BY CRAIG COLEY
In this time of political discord, when it seems the two major parties find it hard to agree on anything and the media is frequently demonized, the fact that two senators from Indiana—Todd Young, a Republican, and Joe Donnelly, a Democrat—jointly introduced a bill honoring a deceased journalist might raise some eyebrows. But maybe it’s not so surprising when that newsman is Indiana University alum Ernie Pyle.
Senate Resolution 345, passed in December 2017, officially proclaims Pyle’s birthday, August 3, National Ernie Pyle Day.
In celebration, the Ernie Pyle Legacy Foundation is organizing a public ceremony to be held in Franklin Hall on the Indiana University campus. The event begins at 10 a.m. on August 3 and will include speeches by war correspondent Joe Galloway and by Tuck Langland, who sculpted the statue of Pyle that stands just inside the Sample Gates. Community members and military veterans are encouraged to attend, and WWII veterans will be recognized.
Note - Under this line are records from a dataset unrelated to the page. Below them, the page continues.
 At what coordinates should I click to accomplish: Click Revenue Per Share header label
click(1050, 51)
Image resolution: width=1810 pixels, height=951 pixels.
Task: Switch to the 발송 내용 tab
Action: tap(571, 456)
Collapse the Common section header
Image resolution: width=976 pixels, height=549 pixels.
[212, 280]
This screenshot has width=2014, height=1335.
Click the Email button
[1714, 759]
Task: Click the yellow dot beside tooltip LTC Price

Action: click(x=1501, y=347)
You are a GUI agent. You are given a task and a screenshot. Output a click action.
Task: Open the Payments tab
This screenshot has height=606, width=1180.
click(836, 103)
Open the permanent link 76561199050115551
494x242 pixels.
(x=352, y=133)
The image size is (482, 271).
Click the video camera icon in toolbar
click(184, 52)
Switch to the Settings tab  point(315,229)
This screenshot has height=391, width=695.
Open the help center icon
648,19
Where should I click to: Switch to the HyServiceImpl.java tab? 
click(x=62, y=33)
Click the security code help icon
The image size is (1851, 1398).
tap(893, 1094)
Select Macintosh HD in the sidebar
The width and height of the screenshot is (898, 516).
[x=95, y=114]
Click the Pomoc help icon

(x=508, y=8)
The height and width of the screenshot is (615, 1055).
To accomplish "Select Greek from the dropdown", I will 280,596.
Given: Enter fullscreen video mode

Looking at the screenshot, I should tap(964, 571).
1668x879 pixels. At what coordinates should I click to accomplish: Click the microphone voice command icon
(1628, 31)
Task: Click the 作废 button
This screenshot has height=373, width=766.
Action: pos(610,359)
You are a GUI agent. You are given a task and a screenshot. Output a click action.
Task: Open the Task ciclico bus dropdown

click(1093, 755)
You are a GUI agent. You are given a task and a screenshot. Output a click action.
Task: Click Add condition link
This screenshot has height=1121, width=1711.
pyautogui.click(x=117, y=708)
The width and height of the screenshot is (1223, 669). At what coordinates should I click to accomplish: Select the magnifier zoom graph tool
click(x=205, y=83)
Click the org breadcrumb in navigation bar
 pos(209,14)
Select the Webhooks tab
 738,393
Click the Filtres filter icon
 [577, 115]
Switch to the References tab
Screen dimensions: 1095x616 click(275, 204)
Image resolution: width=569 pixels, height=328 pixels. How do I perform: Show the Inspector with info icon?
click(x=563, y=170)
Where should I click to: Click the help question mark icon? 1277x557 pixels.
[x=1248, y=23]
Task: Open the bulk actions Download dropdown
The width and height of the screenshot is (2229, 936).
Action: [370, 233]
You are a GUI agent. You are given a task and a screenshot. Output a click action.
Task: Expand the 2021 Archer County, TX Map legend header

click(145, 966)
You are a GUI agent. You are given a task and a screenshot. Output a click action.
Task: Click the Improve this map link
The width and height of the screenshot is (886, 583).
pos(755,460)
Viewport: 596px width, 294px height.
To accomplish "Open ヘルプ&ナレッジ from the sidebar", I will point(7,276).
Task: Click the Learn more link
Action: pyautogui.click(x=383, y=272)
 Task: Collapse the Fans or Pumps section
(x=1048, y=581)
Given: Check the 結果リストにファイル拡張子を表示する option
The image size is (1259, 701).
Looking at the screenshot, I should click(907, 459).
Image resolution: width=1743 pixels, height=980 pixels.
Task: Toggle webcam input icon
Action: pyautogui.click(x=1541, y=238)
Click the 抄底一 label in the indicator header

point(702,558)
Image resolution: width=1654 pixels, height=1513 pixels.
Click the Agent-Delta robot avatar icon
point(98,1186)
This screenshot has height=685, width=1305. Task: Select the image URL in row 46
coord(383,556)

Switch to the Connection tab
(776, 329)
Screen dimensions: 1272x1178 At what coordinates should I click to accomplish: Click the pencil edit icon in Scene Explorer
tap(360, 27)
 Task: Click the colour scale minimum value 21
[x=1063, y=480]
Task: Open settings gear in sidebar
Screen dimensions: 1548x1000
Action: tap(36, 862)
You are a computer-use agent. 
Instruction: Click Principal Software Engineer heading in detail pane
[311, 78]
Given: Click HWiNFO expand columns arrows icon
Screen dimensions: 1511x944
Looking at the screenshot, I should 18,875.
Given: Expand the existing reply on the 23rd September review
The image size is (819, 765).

“This country has often shunned veterans,” says Jerry Maschino, executive director of the Ernie Pyle Legacy Foundation. “Now, we are finally honoring them.”
Born and raised on a farm in Dana, Indiana, Pyle studied journalism at IU and is best known for the columns he wrote accompanying the general infantry in World War II. Those columns ran in 700 newspapers and earned him a Pulitzer Prize, the cover of Time magazine, and a movie, The Story of G.I. Joe, based on his experiences.
While other correspondents covered generals and their tactics, Pyle lived among the general infantrymen and wrote about them—how they used their helmets as wash basins, how they stumbled when marching at night, how they struggled in writing letters home to convey what they’d experienced, how they buried their dead.
Pyle was killed by enemy fire on the island of Ie Shima on April 18, 1945.